Multiset - Formal Definition

Formal Definition

Within set theory, a multiset may be formally defined as a 2-tuple(A, m) where A is some set and m : A → N_≥1 is a function from A to the set N_≥1 = {1, 2, 3, ...} of positive natural numbers. The set A is called the underlying set of elements. For each a in A the multiplicity (that is, number of occurrences) of a is the number m(a). If a universe U in which the elements of A must live is specified, the definition can be simplified to just a multiplicity function m_U : U → N from U to the set N = {0, 1, 2, 3, ...} of natural numbers, obtained by extending m to U with values 0 for each element not in A. This extended multiplicity function is the multiplicity function called 1_A below. Like any function, the function m may be defined as its graph: the set of ordered pairs { (a, m(a)) : a in A }. With these definitions the multiset written as { a, a, b } is defined as ({ a, b },{ (a, 2), (b, 1) }), and the multiset { a, b } is defined as ({ a, b },{ (a, 1), (b, 1) }).

The concept of a multiset is a generalization of the concept of a set.

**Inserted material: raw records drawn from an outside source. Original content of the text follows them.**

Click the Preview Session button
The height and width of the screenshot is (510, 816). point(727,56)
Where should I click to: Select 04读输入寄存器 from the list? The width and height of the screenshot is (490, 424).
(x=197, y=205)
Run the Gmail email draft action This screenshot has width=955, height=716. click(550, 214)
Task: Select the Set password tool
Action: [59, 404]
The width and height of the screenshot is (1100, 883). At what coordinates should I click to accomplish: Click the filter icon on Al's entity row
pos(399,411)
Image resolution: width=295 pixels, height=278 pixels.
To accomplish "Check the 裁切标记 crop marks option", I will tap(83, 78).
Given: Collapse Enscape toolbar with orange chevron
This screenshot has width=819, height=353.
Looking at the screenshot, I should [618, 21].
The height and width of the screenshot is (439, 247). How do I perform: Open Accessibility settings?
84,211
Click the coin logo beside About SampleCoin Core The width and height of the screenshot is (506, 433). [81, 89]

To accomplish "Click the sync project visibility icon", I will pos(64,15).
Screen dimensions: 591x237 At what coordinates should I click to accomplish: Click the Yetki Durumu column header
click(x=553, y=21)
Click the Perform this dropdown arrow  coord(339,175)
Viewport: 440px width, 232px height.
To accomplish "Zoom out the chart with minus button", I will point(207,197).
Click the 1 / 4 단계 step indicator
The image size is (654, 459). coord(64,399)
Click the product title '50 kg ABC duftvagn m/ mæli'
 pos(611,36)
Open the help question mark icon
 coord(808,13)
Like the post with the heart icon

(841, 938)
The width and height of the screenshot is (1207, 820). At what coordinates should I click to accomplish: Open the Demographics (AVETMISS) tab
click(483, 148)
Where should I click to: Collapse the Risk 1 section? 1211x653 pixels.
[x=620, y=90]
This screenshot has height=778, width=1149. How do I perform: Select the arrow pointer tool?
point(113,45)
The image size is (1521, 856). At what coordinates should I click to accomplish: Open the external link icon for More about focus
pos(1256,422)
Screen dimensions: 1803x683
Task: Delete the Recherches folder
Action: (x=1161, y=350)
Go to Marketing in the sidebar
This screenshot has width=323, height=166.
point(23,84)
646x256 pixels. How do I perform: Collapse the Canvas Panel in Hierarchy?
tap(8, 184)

A multiset corresponds to an ordinary set if the multiplicity of every element is one (as opposed to some larger natural number). An indexed family, ( a_i ), where i is in some index-set, may define a multiset, sometimes written { a_i }, in which the multiplicity of any element x is the number of indices i such that a_i = x. The condition for this to be possible is that no element occurs infinitely many times in the family: even in an infinite multiset, the multiplicities must be finite numbers.

It is possible to extend the definition of a multiset by allowing multiplicities of individual elements to be infinite cardinals instead of natural numbers. Not all properties carry over to this generalization however, and this article uses the definition above, with finite multiplicities.